▶ Excerpt provided:
• • • • •
A significant change in Federated’s money market business or a significant reduction in money market assets due to regulatory changes, changes in the financial markets, including significant and rapid increases in interest rates over a short period of time causing certain investors to prefer direct investments in interest-bearing securities, significant deterioration in investor confidence, further persistent declines in or additional prolonged periods of historically low short-term interest rates and resulting fee waivers or other circumstances, could have a material adverse effect on Federated’s business, results of operations, financial condition and/or cash flows.
Current Regulatory Environment
Domestic
In January 2010, the
Securities and Exchange Commission
(
SEC
)
adopted extensive amendments to
Rule 2a-7 of the Investment Company Act of 1940
(
Rule 2a-7
)
to enhance the resiliency of money market funds. These amendments included rules that require all money market funds to meet specific portfolio liquidity standards and rules that significantly enhance the public disclosure and regulatory reporting obligations of these funds. In 2010 and 2011, Federated dedicated internal resources to comply with these amendments including efforts to enhance our information systems and improve related reporting capabilities. These efforts were internally sourced and not material to Federated's results of operations, financial condition or cash flows for those years. In Federated's view, the amendments of 2010 meaningfully and sufficiently strengthened money market funds as demonstrated in meeting heightened requests for redemptions occurring in connection with the U.S. debt ceiling debate and subsequent downgrade of the country's credit rating in 2011, the European debt crisis in 2011/2012 and its ongoing fallout as well as the U.S. debt ceiling debate in 2013.
• • • • •
▶ Dataset rows:
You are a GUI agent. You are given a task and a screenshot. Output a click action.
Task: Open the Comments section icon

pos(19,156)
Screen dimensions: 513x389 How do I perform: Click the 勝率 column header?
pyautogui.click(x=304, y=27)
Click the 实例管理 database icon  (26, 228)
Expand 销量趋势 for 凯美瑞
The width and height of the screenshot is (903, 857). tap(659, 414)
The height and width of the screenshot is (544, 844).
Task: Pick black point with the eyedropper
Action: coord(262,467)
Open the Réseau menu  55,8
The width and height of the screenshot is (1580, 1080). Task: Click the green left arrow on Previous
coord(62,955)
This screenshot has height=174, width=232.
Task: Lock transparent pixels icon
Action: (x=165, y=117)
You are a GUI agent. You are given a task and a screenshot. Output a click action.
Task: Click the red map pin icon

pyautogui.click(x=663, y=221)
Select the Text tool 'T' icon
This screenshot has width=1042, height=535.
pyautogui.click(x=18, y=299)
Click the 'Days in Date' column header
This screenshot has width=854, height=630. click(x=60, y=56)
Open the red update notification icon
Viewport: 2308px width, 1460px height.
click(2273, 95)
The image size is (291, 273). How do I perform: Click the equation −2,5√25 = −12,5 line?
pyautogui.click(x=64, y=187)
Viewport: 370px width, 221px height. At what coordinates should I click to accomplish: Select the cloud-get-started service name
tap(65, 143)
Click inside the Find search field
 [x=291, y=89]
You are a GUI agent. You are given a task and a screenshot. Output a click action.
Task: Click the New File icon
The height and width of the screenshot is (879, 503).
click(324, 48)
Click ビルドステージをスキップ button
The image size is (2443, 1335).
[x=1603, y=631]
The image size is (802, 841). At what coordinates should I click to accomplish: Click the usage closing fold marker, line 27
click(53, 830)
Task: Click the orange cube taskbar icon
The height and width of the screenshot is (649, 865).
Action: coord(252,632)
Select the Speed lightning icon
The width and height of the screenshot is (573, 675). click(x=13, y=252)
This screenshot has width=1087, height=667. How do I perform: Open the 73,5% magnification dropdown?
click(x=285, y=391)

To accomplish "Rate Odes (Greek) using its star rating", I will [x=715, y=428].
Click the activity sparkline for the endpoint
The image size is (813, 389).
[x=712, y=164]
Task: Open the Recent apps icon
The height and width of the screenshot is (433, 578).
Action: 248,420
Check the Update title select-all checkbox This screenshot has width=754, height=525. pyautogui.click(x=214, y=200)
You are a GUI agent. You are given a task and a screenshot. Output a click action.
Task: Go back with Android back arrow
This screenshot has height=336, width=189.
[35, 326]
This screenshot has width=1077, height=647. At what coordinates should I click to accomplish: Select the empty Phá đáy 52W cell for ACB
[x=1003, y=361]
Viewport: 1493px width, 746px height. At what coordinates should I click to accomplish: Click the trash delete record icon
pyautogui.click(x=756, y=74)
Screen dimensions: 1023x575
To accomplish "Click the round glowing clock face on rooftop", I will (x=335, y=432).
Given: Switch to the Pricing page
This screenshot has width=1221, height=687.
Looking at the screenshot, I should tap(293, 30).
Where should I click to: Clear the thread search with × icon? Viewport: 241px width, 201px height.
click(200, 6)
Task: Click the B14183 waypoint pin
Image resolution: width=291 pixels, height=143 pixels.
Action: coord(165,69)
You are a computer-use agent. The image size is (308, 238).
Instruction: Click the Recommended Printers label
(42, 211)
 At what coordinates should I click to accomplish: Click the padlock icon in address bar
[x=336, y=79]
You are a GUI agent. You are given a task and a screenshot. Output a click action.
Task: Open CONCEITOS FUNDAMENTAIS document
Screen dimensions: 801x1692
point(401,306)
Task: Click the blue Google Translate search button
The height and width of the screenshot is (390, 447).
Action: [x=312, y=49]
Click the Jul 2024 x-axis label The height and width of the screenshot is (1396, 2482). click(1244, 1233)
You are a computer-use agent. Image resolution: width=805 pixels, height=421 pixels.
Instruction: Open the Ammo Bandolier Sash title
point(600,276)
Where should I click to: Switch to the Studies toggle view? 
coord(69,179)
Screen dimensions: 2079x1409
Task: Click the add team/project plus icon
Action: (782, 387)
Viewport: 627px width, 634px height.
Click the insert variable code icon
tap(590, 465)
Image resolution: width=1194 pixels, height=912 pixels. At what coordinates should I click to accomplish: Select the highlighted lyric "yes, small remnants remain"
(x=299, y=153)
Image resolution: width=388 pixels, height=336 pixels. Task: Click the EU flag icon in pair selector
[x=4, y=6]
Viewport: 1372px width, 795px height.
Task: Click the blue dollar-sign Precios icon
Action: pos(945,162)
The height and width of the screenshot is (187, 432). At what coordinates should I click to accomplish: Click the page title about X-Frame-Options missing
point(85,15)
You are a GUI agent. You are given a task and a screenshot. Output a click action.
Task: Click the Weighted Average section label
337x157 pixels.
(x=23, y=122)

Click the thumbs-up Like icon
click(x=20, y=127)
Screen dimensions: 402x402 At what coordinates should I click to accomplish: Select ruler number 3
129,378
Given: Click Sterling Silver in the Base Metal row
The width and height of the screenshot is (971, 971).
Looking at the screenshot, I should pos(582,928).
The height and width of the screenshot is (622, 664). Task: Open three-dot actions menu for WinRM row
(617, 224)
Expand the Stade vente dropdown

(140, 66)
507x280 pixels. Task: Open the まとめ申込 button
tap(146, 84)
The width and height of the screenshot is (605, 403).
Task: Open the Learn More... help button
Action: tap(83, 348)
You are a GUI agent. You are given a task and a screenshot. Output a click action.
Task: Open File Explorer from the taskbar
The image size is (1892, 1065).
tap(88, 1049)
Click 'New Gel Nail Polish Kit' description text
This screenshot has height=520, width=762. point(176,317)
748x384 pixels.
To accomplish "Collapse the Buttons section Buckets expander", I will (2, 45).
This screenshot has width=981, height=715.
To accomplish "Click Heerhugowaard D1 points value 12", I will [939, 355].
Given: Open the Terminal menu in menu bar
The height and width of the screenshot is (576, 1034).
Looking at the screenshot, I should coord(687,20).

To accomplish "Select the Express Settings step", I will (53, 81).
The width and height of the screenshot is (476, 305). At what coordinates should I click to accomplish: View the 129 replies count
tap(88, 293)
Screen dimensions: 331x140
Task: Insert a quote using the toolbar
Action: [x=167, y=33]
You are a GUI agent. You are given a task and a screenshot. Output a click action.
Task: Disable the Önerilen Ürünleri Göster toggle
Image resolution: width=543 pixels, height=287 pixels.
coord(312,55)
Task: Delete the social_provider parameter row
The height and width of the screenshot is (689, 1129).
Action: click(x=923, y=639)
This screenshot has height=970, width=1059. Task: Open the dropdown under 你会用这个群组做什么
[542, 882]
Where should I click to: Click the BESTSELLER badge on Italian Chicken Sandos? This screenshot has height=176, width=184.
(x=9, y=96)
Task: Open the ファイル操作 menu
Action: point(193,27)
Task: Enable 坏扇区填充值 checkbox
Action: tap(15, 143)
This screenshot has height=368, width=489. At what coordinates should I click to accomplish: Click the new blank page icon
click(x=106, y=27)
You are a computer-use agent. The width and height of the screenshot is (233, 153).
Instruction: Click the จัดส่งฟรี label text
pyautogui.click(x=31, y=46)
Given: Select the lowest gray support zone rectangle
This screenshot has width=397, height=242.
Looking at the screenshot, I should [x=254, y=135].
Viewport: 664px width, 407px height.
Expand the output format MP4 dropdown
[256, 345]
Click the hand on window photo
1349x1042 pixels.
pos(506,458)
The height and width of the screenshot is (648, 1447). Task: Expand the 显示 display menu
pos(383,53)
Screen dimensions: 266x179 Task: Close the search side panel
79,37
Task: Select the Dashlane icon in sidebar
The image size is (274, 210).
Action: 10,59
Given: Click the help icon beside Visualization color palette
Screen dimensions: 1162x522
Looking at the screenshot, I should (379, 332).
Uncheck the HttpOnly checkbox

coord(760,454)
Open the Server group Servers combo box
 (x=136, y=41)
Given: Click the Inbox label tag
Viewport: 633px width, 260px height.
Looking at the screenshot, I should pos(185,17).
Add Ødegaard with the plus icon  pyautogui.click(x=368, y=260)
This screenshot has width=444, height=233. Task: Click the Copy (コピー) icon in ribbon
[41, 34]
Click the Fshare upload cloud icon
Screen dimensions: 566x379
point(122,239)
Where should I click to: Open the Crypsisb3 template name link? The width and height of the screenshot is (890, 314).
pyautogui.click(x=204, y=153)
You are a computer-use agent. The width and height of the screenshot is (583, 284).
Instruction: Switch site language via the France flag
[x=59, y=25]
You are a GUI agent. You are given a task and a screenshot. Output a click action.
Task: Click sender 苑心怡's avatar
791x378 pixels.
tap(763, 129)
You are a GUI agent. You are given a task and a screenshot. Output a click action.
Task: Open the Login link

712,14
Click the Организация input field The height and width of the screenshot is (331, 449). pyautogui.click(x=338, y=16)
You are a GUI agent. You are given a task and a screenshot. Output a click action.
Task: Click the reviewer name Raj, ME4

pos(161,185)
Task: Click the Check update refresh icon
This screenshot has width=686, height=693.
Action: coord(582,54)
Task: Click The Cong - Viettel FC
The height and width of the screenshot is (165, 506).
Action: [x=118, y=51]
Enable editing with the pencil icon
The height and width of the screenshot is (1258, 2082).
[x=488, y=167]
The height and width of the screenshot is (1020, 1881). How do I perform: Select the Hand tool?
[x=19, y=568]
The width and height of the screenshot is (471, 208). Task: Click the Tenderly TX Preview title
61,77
• • • • •
▶ Your tasks:
1 - From the passage on Federated's money market business, list every event the passage names as bringing heightened requests for redemptions that money market funds met.
2 - Pick up the passage on Federated's money market business after its final sentence and carry it forward.

▶ Written answers:
1 -
- The U.S. debt ceiling debate and subsequent downgrade of the country's credit rating in 2011
- The European debt crisis in 2011/2012 and its ongoing fallout
- The U.S. debt ceiling debate in 2013

2 -
On July 23, 2014, by a three to two vote of the SEC Commissioners, the SEC adopted lengthy final rules (through an over 860 page release) on money market fund reform (Final Rules).
The Final Rules were adopted after a lengthy and voluminous public comment process, which one SEC Commissioner called, in remarks made at the Sunshine Act Meeting at which the SEC Commissioners adopted the Final Rules, “perhaps one of the most flawed and controversial rulemaking processes the [SEC] has undertaken.”
The Final Rules will impose additional money market fund reforms that require any institutional prime money market fund and any institutional municipal (or tax-exempt) money market fund to maintain a floating
net asset value
(
NAV
)
. The Final Rules will permit a money market fund, or, in certain circumstances, require a money market fund (other than a government money market fund), to impose liquidity fees on all redemptions, and permit a money market fund to limit (or gate) redemptions for up to 10 business days in any 90-day period.
The Final Rules also will impose certain current event disclosure requirements on a new Form N-CR and certain other enhanced disclosure and reporting (including on Form N-MFP and Form PF), diversification, and stress-testing requirements on a money market fund.
The Final Rules will become effective 60 days after the date on which the Final Rules are published in the Federal Register (Publication Date).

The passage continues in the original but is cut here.